This morning, the Office of the Attorney General of the District of Columbia (OAG) filed an antitrust lawsuit alleging Amazon engages in anti-competitive practices by requiring third-party merchants to sell items on its marketplace at the same price as on other marketplaces or their own websites.
The AOG alleges the company fixes online prices through contract provisions and policies known as “most favored nation” (MFN) agreements imposed on third-party sellers, resulting in higher prices for consumers.
“Amazon has used its dominant position in the online retail market to win at all costs. It maximizes its profits at the expense of third-party sellers and consumers, while harming competition, stifling innovation, and illegally tilting the playing field in its favor. We filed this antitrust lawsuit to put an end to Amazon’s illegal control of prices across the online retail market. We need a fair online marketplace that expands options available to District residents and promotes competition, innovation, and choice.”District of Columbia Attorney General Karl A. Racine
The lawsuit alleges that the pricing agreements Amazon imposes on third-party sellers are facially anti-competitive and allow the company to illegally build and maintain monopoly power in online commerce violating the District of Columbia’s Antitrust Act.
Antitrust Lawsuit Allegations
Raises prices for consumers: “Amazon’s MFNs harm consumers by artificially inflating prices they pay for products purchased across the online retail market. When third-party sellers sell on Amazon, they must pass on the cost of Amazon’s high fees and commissions to consumers. While third-party sellers can sell their products for lower prices on other platforms and on their own websites, where fees are lower or non-existent, Amazon’s MFNs prevent sellers from passing on these savings to consumers. These agreements create an artificially high price “floor” across the entire online market and prevent other platforms from enticing consumers away from Amazon with lower prices and gaining market share. Without these restraints, products would be available to consumers at lower prices.”
Stifles competition in the online retail market: “Amazon maintains its dominance in online retail by preventing other platforms from competing on price to win market share. The most important factor in online shoppers’ purchasing decisions is price. By ensuring that third-party sellers cannot offer lower prices elsewhere online, Amazon insulates itself from meaningful competition.”
Deprives consumers of choice: “Amazon’s anti-competitive actions have resulted in less choice for consumers in the online retail market, suppressed innovation, and reduced investment in potentially competing platforms.”

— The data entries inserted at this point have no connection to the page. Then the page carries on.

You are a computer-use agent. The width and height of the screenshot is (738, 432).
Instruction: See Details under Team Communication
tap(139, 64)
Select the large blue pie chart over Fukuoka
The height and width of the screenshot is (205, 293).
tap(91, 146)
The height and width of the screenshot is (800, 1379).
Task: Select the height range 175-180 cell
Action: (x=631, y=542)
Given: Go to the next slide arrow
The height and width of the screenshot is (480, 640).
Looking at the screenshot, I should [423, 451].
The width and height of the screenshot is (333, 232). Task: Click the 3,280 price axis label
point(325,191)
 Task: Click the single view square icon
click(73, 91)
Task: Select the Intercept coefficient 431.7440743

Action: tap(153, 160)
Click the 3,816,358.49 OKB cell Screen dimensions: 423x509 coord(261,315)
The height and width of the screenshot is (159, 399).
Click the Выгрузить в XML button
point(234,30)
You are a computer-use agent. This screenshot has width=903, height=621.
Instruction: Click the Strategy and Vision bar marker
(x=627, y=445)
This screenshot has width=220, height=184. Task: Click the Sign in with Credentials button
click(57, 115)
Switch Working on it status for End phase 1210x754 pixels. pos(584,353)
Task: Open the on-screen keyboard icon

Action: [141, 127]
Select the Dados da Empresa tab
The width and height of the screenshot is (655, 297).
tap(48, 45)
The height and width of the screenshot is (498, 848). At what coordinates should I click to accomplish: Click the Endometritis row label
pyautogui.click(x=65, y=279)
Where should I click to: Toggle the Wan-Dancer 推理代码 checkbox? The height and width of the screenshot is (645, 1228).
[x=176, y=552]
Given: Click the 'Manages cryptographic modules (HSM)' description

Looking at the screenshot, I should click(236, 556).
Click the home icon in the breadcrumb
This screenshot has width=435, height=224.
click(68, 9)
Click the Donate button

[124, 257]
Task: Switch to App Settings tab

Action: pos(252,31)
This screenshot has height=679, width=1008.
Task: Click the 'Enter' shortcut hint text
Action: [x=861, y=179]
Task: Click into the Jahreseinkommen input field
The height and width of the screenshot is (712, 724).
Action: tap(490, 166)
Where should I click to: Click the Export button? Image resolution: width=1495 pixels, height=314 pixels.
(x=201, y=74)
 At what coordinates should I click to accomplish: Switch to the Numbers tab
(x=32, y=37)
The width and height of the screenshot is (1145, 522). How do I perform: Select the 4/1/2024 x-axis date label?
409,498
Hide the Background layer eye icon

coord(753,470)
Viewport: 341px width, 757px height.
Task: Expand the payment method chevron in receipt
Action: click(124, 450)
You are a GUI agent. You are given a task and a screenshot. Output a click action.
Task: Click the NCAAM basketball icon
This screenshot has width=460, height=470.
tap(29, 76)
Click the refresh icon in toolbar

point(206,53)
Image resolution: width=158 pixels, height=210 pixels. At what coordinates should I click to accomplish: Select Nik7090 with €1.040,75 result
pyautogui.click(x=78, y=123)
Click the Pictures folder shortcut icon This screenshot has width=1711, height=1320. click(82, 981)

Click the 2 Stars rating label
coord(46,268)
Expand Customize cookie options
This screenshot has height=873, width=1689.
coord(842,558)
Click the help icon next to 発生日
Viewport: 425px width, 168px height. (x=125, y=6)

Amazon Denies Antitrust Allegations
An Amazon spokesperson responded to the lawsuit denying the DC AOG allegations, “The DC Attorney General has it exactly backwards — sellers set their own prices for the products they offer in our store. Amazon takes pride in the fact that we offer low prices across the broadest selection, and like any store we reserve the right not to highlight offers to customers that are not priced competitively. The relief the AG seeks would force Amazon to feature higher prices to customers, oddly going against core objectives of antitrust law.”
This is just the latest antitrust lawsuit or investigation Amazon is entangled in. Just last year, the EU launched an antitrust investigation in its handling of sales data, alleging Amazon was using the data to compete with its third-party merchants.
With this lawsuit by the DC OAG, the OAG seeks to end Amazon’s alleged illegal price agreements to foreclose competition and maintain its monopoly in online retail sales. Additionally, the DC AOG seeks to recover damages and impose penalties to deter similar conduct by Amazon and other companies.